- What to produce -
Look through the data below and extract, unchanged, the lines from the one that contains "This screenshot has height=408, width=820." to the one that contains "Expand the IP", both included.

Saved data entries
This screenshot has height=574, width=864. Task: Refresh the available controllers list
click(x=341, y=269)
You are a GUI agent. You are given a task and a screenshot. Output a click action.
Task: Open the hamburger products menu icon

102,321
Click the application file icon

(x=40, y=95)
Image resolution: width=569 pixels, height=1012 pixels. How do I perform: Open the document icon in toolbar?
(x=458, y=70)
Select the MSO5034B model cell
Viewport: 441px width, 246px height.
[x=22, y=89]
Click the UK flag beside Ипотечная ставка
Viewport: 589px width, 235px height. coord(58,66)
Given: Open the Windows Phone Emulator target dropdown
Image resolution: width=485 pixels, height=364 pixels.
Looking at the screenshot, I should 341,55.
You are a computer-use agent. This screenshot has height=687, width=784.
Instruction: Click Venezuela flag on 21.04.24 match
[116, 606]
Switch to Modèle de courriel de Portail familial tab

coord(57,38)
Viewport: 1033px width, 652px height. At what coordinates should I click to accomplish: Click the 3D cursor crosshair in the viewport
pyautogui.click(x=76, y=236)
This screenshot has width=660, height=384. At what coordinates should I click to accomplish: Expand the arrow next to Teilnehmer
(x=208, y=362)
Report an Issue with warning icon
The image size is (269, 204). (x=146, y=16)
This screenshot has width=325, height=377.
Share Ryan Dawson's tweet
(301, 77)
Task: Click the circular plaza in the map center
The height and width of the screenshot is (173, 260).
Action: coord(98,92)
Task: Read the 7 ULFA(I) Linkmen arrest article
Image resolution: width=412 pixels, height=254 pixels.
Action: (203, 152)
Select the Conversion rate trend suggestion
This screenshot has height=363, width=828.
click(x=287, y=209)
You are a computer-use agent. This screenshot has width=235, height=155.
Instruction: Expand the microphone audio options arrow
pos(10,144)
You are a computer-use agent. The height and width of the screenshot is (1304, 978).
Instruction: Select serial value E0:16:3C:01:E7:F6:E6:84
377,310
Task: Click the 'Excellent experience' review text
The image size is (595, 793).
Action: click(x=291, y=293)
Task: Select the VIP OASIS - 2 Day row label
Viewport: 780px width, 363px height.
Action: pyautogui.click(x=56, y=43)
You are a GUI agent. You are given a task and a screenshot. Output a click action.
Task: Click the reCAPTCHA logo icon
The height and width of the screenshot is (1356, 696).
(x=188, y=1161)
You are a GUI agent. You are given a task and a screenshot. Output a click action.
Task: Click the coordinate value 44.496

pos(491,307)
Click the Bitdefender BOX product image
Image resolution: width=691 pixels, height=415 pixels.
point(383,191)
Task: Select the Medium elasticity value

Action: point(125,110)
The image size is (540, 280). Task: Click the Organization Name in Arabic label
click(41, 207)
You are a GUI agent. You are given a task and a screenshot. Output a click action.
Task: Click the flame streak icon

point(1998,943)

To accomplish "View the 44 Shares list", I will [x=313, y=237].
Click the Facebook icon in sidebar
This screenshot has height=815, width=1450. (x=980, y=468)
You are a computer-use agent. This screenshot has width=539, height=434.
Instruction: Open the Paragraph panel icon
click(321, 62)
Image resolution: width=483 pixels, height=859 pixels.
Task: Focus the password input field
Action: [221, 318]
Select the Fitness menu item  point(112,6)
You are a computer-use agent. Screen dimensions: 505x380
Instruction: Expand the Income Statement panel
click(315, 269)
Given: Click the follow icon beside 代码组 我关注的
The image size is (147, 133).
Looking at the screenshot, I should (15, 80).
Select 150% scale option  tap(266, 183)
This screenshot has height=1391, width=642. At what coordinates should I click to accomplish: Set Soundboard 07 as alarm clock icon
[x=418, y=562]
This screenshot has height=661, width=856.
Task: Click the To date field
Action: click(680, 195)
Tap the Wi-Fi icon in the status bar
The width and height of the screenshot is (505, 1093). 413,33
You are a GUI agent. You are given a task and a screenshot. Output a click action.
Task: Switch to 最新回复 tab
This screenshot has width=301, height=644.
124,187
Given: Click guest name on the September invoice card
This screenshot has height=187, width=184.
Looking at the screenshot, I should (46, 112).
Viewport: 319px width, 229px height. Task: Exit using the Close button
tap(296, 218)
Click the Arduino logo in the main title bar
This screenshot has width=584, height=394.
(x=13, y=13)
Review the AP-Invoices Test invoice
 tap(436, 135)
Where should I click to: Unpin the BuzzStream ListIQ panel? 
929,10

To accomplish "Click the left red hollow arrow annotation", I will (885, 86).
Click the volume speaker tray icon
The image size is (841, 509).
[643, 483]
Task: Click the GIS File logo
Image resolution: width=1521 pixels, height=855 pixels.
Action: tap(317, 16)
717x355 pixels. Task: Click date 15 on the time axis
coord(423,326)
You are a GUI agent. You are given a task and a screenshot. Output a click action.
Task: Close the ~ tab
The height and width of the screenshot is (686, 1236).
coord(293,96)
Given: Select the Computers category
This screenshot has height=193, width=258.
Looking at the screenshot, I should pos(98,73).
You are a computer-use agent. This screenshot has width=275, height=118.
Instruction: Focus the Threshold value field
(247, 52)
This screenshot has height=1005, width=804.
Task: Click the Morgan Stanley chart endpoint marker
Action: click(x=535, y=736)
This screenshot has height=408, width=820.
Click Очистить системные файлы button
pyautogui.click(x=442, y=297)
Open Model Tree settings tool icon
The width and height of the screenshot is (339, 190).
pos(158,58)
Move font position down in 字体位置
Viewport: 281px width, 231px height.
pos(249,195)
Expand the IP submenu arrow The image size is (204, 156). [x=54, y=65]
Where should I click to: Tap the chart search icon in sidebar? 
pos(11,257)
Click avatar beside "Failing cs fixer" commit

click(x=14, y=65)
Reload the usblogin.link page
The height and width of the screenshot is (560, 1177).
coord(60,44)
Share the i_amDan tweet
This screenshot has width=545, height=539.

- Expected answer -
This screenshot has height=408, width=820.
Click Очистить системные файлы button
pyautogui.click(x=442, y=297)
Open Model Tree settings tool icon
The width and height of the screenshot is (339, 190).
pos(158,58)
Move font position down in 字体位置
Viewport: 281px width, 231px height.
pos(249,195)
Expand the IP submenu arrow The image size is (204, 156). [x=54, y=65]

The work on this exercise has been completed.